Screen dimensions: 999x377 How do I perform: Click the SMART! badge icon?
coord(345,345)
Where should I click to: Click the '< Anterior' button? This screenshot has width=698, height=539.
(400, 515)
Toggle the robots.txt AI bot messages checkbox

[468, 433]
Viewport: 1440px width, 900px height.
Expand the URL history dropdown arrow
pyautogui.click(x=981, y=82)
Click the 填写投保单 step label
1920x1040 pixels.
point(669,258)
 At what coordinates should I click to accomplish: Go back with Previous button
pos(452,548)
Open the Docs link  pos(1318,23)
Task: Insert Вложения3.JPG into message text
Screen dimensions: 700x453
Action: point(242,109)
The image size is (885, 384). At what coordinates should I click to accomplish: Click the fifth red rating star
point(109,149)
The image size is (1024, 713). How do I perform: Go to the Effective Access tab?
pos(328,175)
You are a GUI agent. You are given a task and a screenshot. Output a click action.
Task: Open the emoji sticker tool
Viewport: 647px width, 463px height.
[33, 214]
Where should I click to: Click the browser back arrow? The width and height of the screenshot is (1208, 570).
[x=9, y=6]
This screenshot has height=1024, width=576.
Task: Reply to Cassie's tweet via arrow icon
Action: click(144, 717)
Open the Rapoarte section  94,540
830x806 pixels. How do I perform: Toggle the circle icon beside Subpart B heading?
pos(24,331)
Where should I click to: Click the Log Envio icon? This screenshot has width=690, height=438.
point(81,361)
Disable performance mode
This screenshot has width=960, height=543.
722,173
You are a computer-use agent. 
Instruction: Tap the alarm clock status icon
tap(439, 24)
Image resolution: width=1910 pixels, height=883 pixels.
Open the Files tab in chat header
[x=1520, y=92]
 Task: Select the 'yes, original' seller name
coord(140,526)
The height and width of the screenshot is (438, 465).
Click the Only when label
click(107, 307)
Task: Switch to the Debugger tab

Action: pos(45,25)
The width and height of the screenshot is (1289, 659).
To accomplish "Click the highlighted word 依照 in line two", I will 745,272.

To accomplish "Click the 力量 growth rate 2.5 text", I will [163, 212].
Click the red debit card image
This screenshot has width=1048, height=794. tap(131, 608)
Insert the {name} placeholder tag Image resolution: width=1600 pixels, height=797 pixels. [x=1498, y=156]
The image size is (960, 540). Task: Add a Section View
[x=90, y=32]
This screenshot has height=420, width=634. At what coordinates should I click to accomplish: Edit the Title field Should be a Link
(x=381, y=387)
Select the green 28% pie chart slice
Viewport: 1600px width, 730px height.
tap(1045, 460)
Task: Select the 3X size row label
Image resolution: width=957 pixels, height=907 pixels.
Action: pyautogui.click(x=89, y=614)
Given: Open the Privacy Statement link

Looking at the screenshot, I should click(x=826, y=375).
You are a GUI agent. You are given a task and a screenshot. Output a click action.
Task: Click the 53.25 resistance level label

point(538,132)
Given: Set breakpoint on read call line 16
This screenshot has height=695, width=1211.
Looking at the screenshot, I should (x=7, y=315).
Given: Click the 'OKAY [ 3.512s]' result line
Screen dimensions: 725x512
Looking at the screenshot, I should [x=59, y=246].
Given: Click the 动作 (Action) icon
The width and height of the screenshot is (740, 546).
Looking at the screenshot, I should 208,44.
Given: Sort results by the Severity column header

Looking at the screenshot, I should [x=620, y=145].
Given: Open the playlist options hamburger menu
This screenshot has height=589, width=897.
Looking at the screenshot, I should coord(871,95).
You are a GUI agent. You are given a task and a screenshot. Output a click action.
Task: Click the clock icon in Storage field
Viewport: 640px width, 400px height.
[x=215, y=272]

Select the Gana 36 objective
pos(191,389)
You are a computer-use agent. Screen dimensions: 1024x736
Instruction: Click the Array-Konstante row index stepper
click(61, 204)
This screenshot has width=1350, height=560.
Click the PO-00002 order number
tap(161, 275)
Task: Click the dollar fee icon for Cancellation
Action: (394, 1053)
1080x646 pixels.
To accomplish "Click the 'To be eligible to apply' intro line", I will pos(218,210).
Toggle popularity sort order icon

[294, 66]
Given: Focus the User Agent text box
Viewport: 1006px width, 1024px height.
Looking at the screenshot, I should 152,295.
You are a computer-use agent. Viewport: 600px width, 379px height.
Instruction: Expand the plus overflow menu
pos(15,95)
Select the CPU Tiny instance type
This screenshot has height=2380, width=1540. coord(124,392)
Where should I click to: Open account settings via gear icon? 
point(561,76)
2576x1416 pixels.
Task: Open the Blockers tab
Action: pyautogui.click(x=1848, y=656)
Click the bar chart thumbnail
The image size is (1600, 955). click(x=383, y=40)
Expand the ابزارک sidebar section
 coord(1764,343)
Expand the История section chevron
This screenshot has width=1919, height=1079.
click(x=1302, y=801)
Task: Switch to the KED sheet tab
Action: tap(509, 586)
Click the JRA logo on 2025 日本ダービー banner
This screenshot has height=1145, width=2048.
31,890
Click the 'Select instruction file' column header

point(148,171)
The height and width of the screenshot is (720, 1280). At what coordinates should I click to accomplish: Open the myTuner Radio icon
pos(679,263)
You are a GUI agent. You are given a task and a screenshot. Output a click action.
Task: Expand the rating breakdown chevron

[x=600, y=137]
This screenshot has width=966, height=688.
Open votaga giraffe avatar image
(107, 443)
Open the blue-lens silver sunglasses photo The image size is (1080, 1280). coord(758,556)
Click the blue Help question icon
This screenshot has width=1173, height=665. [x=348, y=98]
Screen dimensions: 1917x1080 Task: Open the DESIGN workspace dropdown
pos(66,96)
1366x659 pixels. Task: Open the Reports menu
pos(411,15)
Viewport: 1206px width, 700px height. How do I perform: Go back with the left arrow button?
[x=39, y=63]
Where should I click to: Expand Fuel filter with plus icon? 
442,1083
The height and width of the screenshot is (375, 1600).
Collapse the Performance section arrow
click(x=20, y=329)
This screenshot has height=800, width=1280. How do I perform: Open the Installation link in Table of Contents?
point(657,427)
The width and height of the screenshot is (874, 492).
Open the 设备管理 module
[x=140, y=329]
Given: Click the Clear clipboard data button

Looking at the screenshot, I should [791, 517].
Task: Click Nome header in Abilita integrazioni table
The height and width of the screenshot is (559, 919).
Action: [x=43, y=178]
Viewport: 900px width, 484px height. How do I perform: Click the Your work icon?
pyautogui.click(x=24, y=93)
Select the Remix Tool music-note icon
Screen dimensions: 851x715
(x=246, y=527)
____
## Task instructions
The response should be a verbatim transcription of the data.

## Final answer
Screen dimensions: 999x377 How do I perform: Click the SMART! badge icon?
coord(345,345)
Where should I click to: Click the '< Anterior' button? This screenshot has width=698, height=539.
(400, 515)
Toggle the robots.txt AI bot messages checkbox

[468, 433]
Viewport: 1440px width, 900px height.
Expand the URL history dropdown arrow
pyautogui.click(x=981, y=82)
Click the 填写投保单 step label
1920x1040 pixels.
point(669,258)
 At what coordinates should I click to accomplish: Go back with Previous button
pos(452,548)
Open the Docs link  pos(1318,23)
Task: Insert Вложения3.JPG into message text
Screen dimensions: 700x453
Action: point(242,109)
The image size is (885, 384). At what coordinates should I click to accomplish: Click the fifth red rating star
point(109,149)
The image size is (1024, 713). How do I perform: Go to the Effective Access tab?
pos(328,175)
You are a GUI agent. You are given a task and a screenshot. Output a click action.
Task: Open the emoji sticker tool
Viewport: 647px width, 463px height.
[33, 214]
Where should I click to: Click the browser back arrow? The width and height of the screenshot is (1208, 570).
[x=9, y=6]
This screenshot has height=1024, width=576.
Task: Reply to Cassie's tweet via arrow icon
Action: click(144, 717)
Open the Rapoarte section  94,540
830x806 pixels. How do I perform: Toggle the circle icon beside Subpart B heading?
pos(24,331)
Where should I click to: Click the Log Envio icon? This screenshot has width=690, height=438.
point(81,361)
Disable performance mode
This screenshot has width=960, height=543.
722,173
You are a computer-use agent. 
Instruction: Tap the alarm clock status icon
tap(439, 24)
Image resolution: width=1910 pixels, height=883 pixels.
Open the Files tab in chat header
[x=1520, y=92]
 Task: Select the 'yes, original' seller name
coord(140,526)
The height and width of the screenshot is (438, 465).
Click the Only when label
click(107, 307)
Task: Switch to the Debugger tab

Action: pos(45,25)
The width and height of the screenshot is (1289, 659).
To accomplish "Click the highlighted word 依照 in line two", I will 745,272.

To accomplish "Click the 力量 growth rate 2.5 text", I will [163, 212].
Click the red debit card image
This screenshot has width=1048, height=794. tap(131, 608)
Insert the {name} placeholder tag Image resolution: width=1600 pixels, height=797 pixels. [x=1498, y=156]
The image size is (960, 540). Task: Add a Section View
[x=90, y=32]
This screenshot has height=420, width=634. At what coordinates should I click to accomplish: Edit the Title field Should be a Link
(x=381, y=387)
Select the green 28% pie chart slice
Viewport: 1600px width, 730px height.
tap(1045, 460)
Task: Select the 3X size row label
Image resolution: width=957 pixels, height=907 pixels.
Action: pyautogui.click(x=89, y=614)
Given: Open the Privacy Statement link

Looking at the screenshot, I should click(x=826, y=375).
You are a GUI agent. You are given a task and a screenshot. Output a click action.
Task: Click the 53.25 resistance level label

point(538,132)
Given: Set breakpoint on read call line 16
This screenshot has height=695, width=1211.
Looking at the screenshot, I should (x=7, y=315).
Given: Click the 'OKAY [ 3.512s]' result line
Screen dimensions: 725x512
Looking at the screenshot, I should [x=59, y=246].
Given: Click the 动作 (Action) icon
The width and height of the screenshot is (740, 546).
Looking at the screenshot, I should 208,44.
Given: Sort results by the Severity column header

Looking at the screenshot, I should [x=620, y=145].
Given: Open the playlist options hamburger menu
This screenshot has height=589, width=897.
Looking at the screenshot, I should coord(871,95).
You are a GUI agent. You are given a task and a screenshot. Output a click action.
Task: Click the clock icon in Storage field
Viewport: 640px width, 400px height.
[x=215, y=272]

Select the Gana 36 objective
pos(191,389)
You are a computer-use agent. Screen dimensions: 1024x736
Instruction: Click the Array-Konstante row index stepper
click(61, 204)
This screenshot has width=1350, height=560.
Click the PO-00002 order number
tap(161, 275)
Task: Click the dollar fee icon for Cancellation
Action: (394, 1053)
1080x646 pixels.
To accomplish "Click the 'To be eligible to apply' intro line", I will pos(218,210).
Toggle popularity sort order icon

[294, 66]
Given: Focus the User Agent text box
Viewport: 1006px width, 1024px height.
Looking at the screenshot, I should 152,295.
You are a computer-use agent. Viewport: 600px width, 379px height.
Instruction: Expand the plus overflow menu
pos(15,95)
Select the CPU Tiny instance type
This screenshot has height=2380, width=1540. coord(124,392)
Where should I click to: Open account settings via gear icon? 
point(561,76)
2576x1416 pixels.
Task: Open the Blockers tab
Action: pyautogui.click(x=1848, y=656)
Click the bar chart thumbnail
The image size is (1600, 955). click(x=383, y=40)
Expand the ابزارک sidebar section
 coord(1764,343)
Expand the История section chevron
This screenshot has width=1919, height=1079.
click(x=1302, y=801)
Task: Switch to the KED sheet tab
Action: tap(509, 586)
Click the JRA logo on 2025 日本ダービー banner
This screenshot has height=1145, width=2048.
31,890
Click the 'Select instruction file' column header

point(148,171)
The height and width of the screenshot is (720, 1280). At what coordinates should I click to accomplish: Open the myTuner Radio icon
pos(679,263)
You are a GUI agent. You are given a task and a screenshot. Output a click action.
Task: Expand the rating breakdown chevron

[x=600, y=137]
This screenshot has width=966, height=688.
Open votaga giraffe avatar image
(107, 443)
Open the blue-lens silver sunglasses photo The image size is (1080, 1280). coord(758,556)
Click the blue Help question icon
This screenshot has width=1173, height=665. [x=348, y=98]
Screen dimensions: 1917x1080 Task: Open the DESIGN workspace dropdown
pos(66,96)
1366x659 pixels. Task: Open the Reports menu
pos(411,15)
Viewport: 1206px width, 700px height. How do I perform: Go back with the left arrow button?
[x=39, y=63]
Where should I click to: Expand Fuel filter with plus icon? 
442,1083
The height and width of the screenshot is (375, 1600).
Collapse the Performance section arrow
click(x=20, y=329)
This screenshot has height=800, width=1280. How do I perform: Open the Installation link in Table of Contents?
point(657,427)
The width and height of the screenshot is (874, 492).
Open the 设备管理 module
[x=140, y=329]
Given: Click the Clear clipboard data button

Looking at the screenshot, I should [791, 517].
Task: Click Nome header in Abilita integrazioni table
The height and width of the screenshot is (559, 919).
Action: [x=43, y=178]
Viewport: 900px width, 484px height. How do I perform: Click the Your work icon?
pyautogui.click(x=24, y=93)
Select the Remix Tool music-note icon
Screen dimensions: 851x715
(x=246, y=527)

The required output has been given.